Unemployment Benefits Could Face Cuts
JEFFERSON CITY -- Missouri lawmakers Monday discussed a bill that would reduce the maximum state unemployment benefits from 26 weeks to 20 weeks. Unemployed Missourian's are currently eligible for up to 99 weeks of unemployment benefits between state and federal programs, but the new bill will reduce that to 93 weeks total. The bill comes as a compromise when some state senators wanted as many as 20 weeks taken from the total as part of the budget balancing efforts.
But while lawmakers debated the issue at the state capitol, many citizens, especially those who are currently on unemployment, worry the effect it could have.
"I worry for the people on unemployment who have been looking for a job for months," Yolanda Galvin said. "Six weeks extra may not seem like a lot, but everything helps when you're out of work and looking for a job."
Galvin said she recently found employment after being on unemployment benefits for several months, but said she is concerned for those who don't find work as easily.
Judy Widner, who runs the Jefferson City Career Center, said most people find employment before the 99 weeks are up.
"Most people find work faster than that, but for others, they run out their whole 99 weeks and are still looking for jobs," she said.
The bill came about as a compromise modeled after a similar bill in Michigan a couple of weeks ago. The only major difference is that in Michigan, the cut to unemployment benefits won't take effect until 2012, while the Missouri bill would take effect immediately.
"The people who make this country run, the working people who are struggling and out of work, they really need to get what they need right now," Tracy Whelan said. She said her husband lost his job and has since only been able to find temporary work, but also said there are others who are even worse off.
Misty Oliver has been unemployed for over four months now. She's a mother of twin boys and said the difficult economic climate makes it harder to find jobs, but finding work is more important now than ever.
"Just having kids and trying to find work, I feel like I'm trying and I'm not getting anywhere," Oliver said. "It's just really hard."

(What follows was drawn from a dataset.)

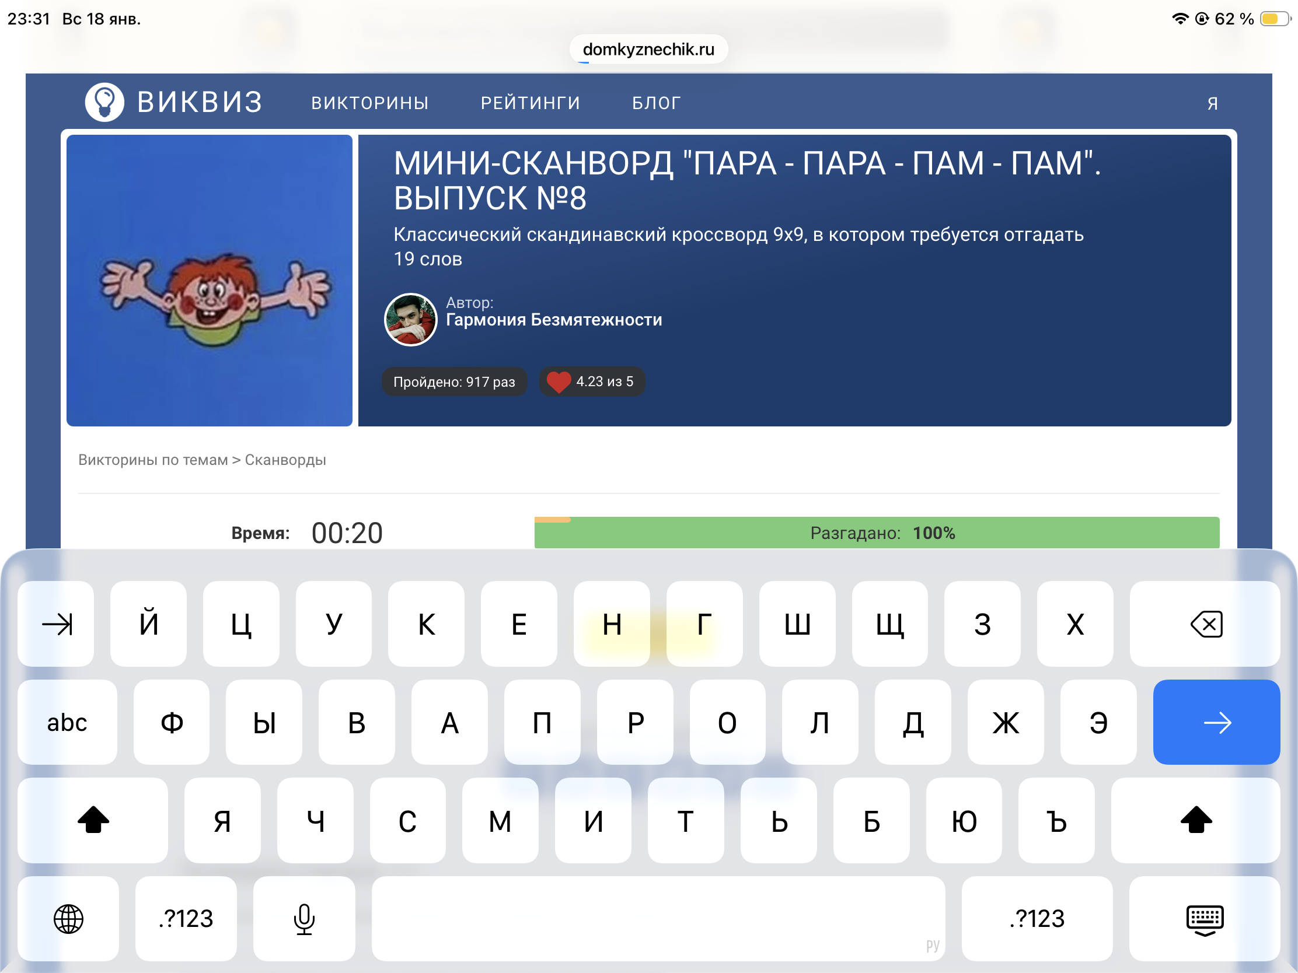
Task: Switch to left .?123 symbols keyboard
Action: tap(186, 918)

She added that 6 weeks might not seem like a lot until you're on unemployment and realize just how tough it is in the current economic climate.

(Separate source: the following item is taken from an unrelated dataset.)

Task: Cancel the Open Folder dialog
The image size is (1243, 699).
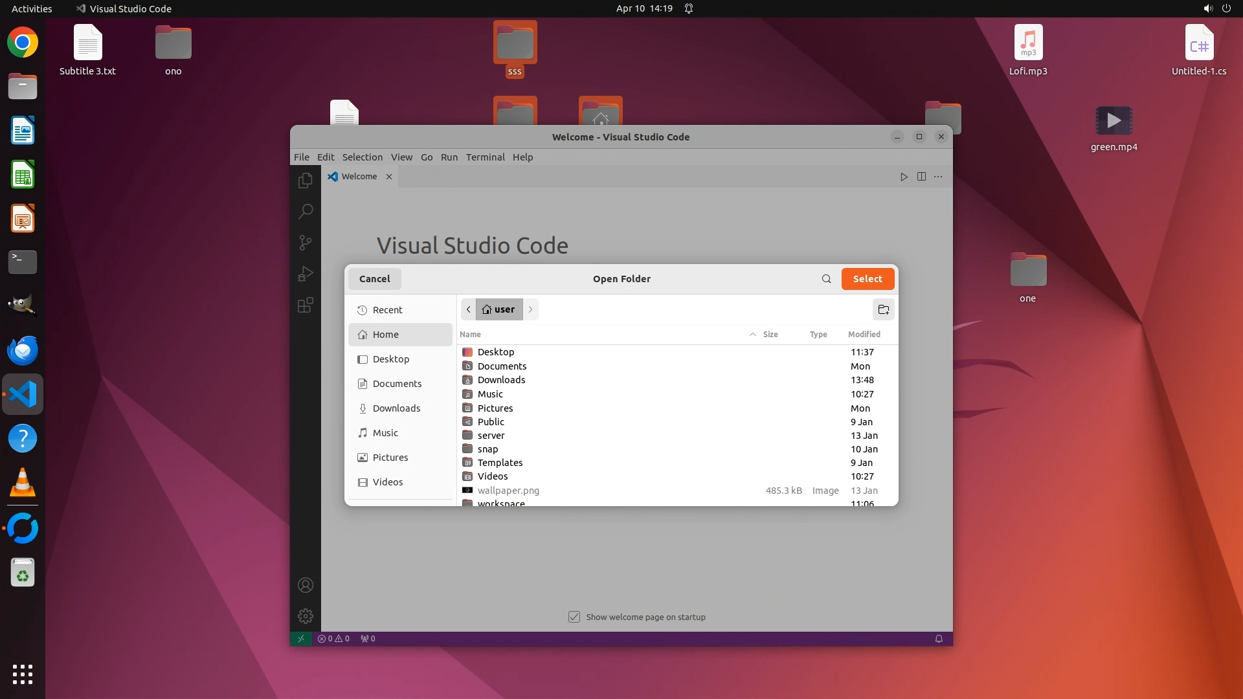Action: click(374, 279)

And Whelan agreed, "We're talking about six weeks here, it's not a lifetime, but those on unemployment should still have it."
But with all this worry about losing six weeks Widner put the lose into context, "They're cutting this by six weeks and that's what most people will see, but after the 20 weeks of state funded unemployment benefits the federal benefits kick in."
Basically, the cut will reduce the total length of time someone can remain on unemployment benefits from 93 weeks to 99 weeks.
After going before committee Wednesday, the bill is expected to be pushed quickly through the state house and senate this week and could be on the Governor's desk by week's end.